- _HOW TO COMPLETE THIS TASK_
The answer should be each line from the entries below that has the word "will" in it.

[ENTRIES SUPPLIED Boundary: Start]

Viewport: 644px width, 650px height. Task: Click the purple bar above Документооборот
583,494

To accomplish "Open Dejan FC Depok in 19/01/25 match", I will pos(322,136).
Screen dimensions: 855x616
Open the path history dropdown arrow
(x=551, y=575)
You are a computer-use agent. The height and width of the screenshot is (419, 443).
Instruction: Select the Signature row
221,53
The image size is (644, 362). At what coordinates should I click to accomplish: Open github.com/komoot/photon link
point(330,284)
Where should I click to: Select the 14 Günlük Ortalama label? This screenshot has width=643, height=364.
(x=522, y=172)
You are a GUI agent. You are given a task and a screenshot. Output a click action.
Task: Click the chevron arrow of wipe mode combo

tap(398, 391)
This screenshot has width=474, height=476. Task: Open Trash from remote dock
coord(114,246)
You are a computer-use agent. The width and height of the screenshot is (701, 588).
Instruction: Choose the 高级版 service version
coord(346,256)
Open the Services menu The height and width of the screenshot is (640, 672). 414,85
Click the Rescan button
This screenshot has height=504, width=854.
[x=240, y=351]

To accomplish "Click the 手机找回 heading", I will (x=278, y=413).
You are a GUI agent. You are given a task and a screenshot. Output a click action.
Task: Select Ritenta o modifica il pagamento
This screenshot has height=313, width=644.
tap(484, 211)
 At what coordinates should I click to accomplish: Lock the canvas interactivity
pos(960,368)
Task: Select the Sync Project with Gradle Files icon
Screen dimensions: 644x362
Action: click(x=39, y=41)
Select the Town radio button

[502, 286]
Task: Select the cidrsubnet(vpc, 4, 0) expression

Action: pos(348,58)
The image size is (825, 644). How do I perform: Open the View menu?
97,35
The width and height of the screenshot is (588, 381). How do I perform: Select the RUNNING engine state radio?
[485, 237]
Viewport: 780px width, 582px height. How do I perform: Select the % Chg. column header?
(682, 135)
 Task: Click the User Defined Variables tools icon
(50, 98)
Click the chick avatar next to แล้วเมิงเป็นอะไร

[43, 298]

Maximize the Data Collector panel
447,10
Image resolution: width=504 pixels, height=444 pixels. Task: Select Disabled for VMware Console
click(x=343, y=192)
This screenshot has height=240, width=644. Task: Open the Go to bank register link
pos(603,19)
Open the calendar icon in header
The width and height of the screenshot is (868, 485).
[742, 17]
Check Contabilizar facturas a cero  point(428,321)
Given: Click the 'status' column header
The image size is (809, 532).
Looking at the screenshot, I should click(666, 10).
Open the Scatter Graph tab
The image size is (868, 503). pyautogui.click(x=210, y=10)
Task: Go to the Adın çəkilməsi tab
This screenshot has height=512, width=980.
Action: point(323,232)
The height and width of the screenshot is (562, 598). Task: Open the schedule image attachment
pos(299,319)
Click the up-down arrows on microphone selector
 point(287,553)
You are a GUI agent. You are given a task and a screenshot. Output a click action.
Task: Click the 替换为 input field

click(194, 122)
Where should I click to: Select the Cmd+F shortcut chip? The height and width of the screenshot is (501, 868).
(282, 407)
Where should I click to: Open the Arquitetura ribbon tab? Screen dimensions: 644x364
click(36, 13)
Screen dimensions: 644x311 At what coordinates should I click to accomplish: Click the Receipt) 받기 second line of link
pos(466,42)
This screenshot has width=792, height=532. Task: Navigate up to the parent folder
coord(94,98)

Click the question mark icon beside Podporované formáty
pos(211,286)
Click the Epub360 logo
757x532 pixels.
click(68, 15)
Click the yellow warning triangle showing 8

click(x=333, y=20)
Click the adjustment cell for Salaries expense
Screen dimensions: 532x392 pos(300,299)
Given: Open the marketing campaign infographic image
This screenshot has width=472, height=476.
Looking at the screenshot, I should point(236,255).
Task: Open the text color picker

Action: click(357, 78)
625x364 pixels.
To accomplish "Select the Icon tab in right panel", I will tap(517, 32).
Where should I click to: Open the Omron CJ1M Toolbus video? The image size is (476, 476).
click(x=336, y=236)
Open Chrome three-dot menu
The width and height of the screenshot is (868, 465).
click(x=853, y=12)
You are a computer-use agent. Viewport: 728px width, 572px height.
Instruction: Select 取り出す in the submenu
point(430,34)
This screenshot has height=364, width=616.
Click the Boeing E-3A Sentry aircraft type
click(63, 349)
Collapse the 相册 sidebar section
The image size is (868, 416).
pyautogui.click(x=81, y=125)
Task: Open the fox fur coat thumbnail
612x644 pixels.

[ENTRIES SUPPLIED Boundary: End]

- _ANSWER FOR THIS EXERCISE_
To accomplish "Open Dejan FC Depok in 19/01/25 match", I will pos(322,136).
To accomplish "Click the 手机找回 heading", I will (x=278, y=413).
To accomplish "Select the Icon tab in right panel", I will tap(517, 32).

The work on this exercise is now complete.